EXERCISE BRIEF: Of the entries below, copy only those lines that contain the word "noviembre".
■ ■ ■ ■ ■
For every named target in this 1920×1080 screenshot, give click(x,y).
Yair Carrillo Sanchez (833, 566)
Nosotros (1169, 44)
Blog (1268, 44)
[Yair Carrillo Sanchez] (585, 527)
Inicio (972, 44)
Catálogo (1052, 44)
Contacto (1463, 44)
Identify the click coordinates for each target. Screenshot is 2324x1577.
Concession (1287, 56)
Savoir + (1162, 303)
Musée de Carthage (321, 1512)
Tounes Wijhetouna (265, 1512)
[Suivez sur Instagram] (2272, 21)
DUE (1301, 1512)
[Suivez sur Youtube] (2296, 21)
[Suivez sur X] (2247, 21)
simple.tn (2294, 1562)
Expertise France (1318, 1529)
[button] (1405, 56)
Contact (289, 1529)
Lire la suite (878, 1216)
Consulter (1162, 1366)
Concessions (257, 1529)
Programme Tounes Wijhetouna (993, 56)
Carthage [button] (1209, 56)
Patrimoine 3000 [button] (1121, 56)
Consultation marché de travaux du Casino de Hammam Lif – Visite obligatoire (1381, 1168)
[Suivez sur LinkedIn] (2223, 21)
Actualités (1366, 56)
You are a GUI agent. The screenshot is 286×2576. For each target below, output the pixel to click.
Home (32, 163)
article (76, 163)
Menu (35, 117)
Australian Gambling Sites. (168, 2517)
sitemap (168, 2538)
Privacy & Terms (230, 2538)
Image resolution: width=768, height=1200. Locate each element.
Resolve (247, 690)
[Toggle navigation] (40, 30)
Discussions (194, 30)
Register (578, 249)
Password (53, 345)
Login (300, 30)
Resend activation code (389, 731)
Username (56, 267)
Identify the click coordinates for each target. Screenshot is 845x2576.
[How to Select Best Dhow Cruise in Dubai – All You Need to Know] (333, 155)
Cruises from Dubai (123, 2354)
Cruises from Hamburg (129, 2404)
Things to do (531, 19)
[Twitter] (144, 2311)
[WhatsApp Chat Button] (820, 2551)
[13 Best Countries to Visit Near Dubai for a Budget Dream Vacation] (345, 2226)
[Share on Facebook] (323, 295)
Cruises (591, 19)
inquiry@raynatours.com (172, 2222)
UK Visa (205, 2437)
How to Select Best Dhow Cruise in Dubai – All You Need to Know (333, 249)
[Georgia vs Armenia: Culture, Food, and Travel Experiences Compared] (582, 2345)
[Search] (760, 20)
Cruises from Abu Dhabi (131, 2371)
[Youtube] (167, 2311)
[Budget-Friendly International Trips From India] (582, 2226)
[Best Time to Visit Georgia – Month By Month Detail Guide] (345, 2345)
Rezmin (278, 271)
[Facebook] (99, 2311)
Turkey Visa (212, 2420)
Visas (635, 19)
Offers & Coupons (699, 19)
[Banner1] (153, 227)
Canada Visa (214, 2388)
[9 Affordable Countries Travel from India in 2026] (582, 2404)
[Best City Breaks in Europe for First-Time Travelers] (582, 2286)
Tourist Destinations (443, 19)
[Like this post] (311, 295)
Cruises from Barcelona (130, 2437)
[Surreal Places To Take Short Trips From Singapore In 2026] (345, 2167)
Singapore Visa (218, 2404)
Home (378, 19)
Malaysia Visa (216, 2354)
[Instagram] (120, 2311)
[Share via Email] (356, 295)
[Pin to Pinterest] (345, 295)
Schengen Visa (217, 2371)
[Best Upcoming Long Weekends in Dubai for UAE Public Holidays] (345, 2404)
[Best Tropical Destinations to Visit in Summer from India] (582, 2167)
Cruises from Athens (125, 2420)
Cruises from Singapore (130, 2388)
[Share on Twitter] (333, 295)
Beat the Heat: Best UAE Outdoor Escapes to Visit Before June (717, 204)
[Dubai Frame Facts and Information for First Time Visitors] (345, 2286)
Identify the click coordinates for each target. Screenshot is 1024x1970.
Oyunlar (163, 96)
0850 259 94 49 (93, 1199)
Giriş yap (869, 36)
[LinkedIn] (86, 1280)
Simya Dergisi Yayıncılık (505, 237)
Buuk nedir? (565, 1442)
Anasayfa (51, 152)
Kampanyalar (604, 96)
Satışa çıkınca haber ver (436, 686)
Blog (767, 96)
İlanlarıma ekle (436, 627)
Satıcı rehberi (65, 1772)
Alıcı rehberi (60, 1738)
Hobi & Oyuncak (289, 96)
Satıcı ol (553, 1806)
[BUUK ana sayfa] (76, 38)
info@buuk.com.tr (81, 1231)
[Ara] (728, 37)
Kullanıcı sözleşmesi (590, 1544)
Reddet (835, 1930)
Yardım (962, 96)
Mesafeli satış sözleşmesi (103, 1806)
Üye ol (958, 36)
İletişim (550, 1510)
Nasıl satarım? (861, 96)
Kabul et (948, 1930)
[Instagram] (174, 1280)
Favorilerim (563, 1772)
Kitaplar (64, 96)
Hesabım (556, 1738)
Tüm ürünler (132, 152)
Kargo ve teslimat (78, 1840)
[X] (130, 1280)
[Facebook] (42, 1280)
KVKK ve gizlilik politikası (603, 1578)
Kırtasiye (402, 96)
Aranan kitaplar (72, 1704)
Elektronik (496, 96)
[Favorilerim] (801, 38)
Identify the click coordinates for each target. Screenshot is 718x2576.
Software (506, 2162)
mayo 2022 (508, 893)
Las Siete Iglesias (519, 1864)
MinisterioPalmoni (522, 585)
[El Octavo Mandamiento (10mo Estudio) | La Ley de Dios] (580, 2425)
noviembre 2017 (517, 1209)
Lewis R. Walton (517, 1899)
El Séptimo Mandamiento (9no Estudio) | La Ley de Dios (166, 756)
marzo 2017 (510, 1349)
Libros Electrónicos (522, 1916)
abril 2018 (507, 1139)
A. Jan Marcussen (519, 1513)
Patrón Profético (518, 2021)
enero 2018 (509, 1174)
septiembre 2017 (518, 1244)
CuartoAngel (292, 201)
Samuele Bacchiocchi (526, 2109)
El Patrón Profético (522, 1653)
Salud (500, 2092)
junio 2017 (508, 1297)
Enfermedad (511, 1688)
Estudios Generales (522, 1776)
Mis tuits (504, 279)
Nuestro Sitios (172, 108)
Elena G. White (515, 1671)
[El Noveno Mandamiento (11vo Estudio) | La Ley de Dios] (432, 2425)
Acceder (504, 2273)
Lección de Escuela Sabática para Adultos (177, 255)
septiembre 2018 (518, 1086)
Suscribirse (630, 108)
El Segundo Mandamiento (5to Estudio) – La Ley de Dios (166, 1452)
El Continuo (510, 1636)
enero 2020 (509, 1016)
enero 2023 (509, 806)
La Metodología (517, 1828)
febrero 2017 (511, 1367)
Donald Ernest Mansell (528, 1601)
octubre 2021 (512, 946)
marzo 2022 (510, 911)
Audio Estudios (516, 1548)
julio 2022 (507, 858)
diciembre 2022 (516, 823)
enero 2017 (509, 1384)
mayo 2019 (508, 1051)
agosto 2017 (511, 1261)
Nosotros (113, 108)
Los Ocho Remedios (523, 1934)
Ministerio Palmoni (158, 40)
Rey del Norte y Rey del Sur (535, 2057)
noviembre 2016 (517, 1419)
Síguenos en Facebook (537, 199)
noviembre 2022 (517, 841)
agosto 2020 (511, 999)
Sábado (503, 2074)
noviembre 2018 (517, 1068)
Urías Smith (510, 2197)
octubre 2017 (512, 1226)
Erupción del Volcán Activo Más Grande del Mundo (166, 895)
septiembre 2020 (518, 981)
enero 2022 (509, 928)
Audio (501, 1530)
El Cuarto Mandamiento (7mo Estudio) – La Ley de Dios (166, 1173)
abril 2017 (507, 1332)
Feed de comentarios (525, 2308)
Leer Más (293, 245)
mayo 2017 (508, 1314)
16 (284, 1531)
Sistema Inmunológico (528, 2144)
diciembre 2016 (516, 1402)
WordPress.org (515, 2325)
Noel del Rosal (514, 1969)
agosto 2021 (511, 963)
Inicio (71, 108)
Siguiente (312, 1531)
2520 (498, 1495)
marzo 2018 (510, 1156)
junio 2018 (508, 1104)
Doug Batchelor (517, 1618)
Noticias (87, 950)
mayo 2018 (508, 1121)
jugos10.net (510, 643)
■ ■ ■ ■ ■
WRITTEN ANSWER:
noviembre 2017 (517, 1209)
noviembre 2016 (517, 1419)
noviembre 2022 (517, 841)
noviembre 2018 (517, 1068)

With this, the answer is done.